Nothing but the lines from the one that holds "Instruction: View site" through the end of the material should be repeated, each exactly as it stands, and pictures stay out.

[[ STUDY MATERIAL open ]]

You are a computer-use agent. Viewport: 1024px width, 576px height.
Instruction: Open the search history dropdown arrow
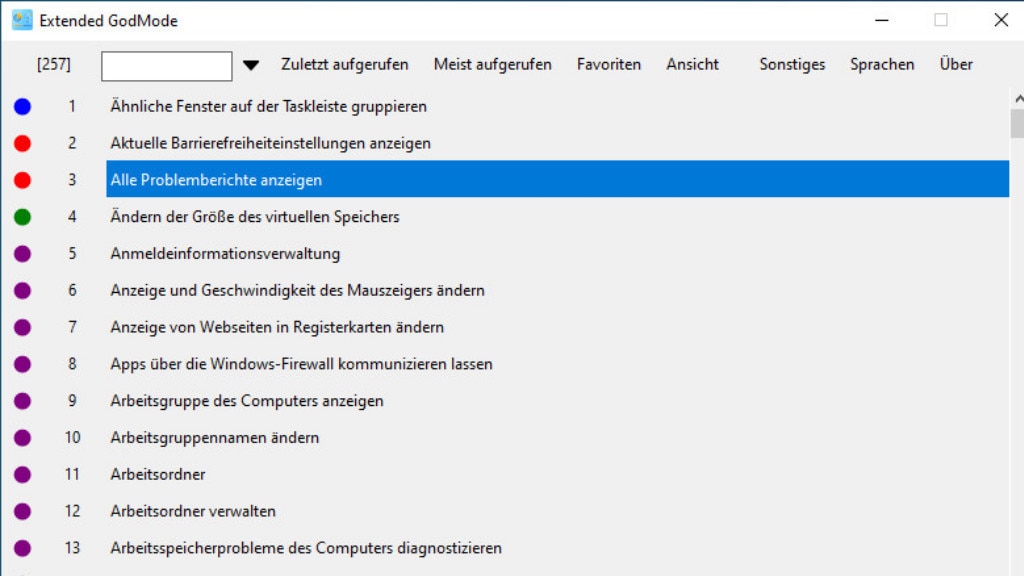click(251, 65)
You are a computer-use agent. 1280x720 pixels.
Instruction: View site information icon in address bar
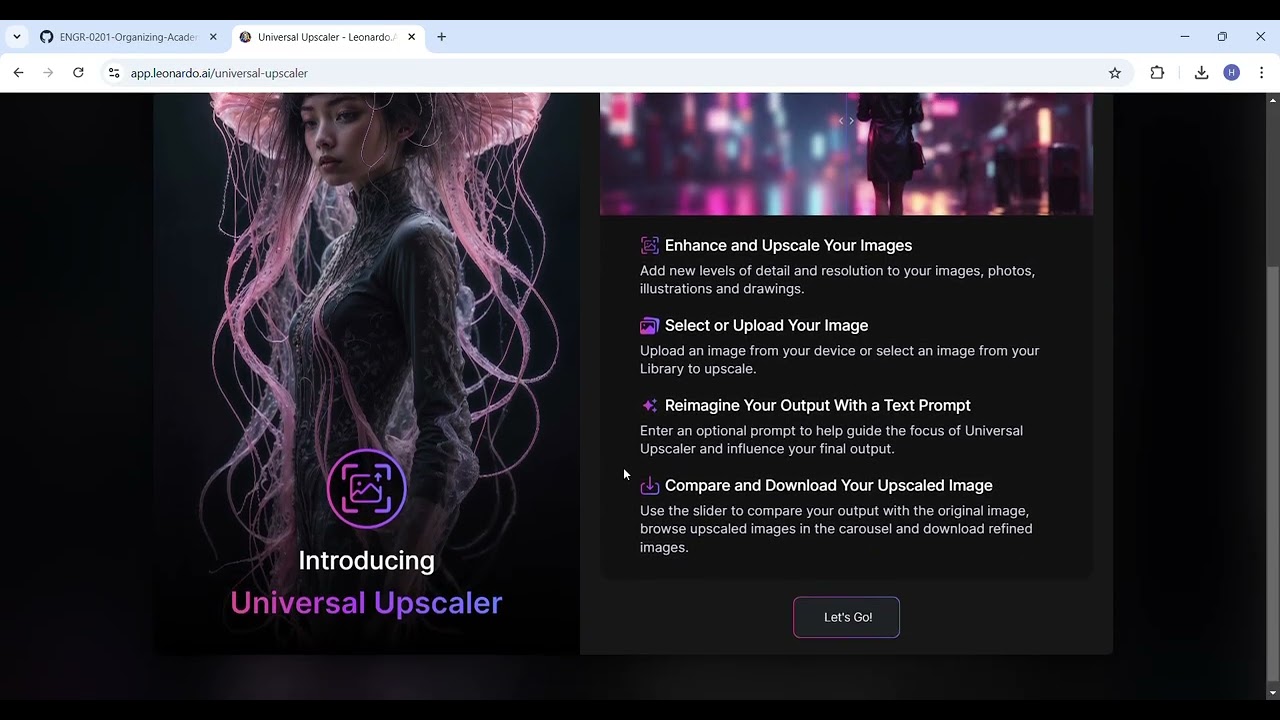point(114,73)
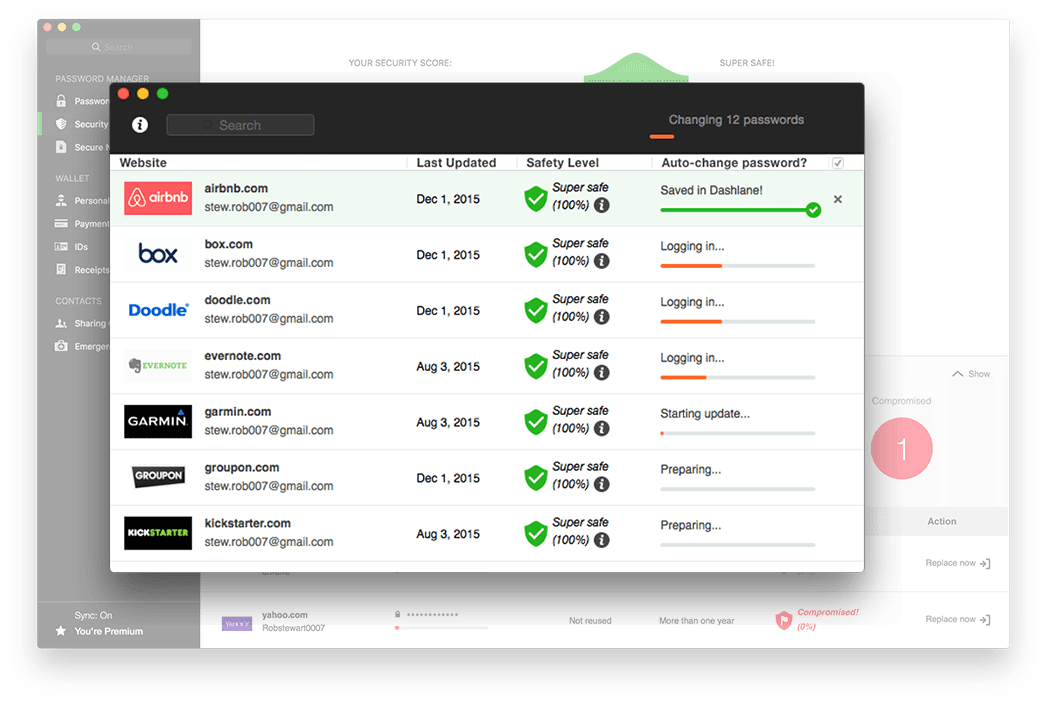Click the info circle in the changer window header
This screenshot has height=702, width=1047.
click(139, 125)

[[ STUDY MATERIAL closed ]]

TASK SOLUTION »
Instruction: View site information icon in address bar
point(114,73)
Click the info circle in the changer window header
This screenshot has height=702, width=1047.
click(139, 125)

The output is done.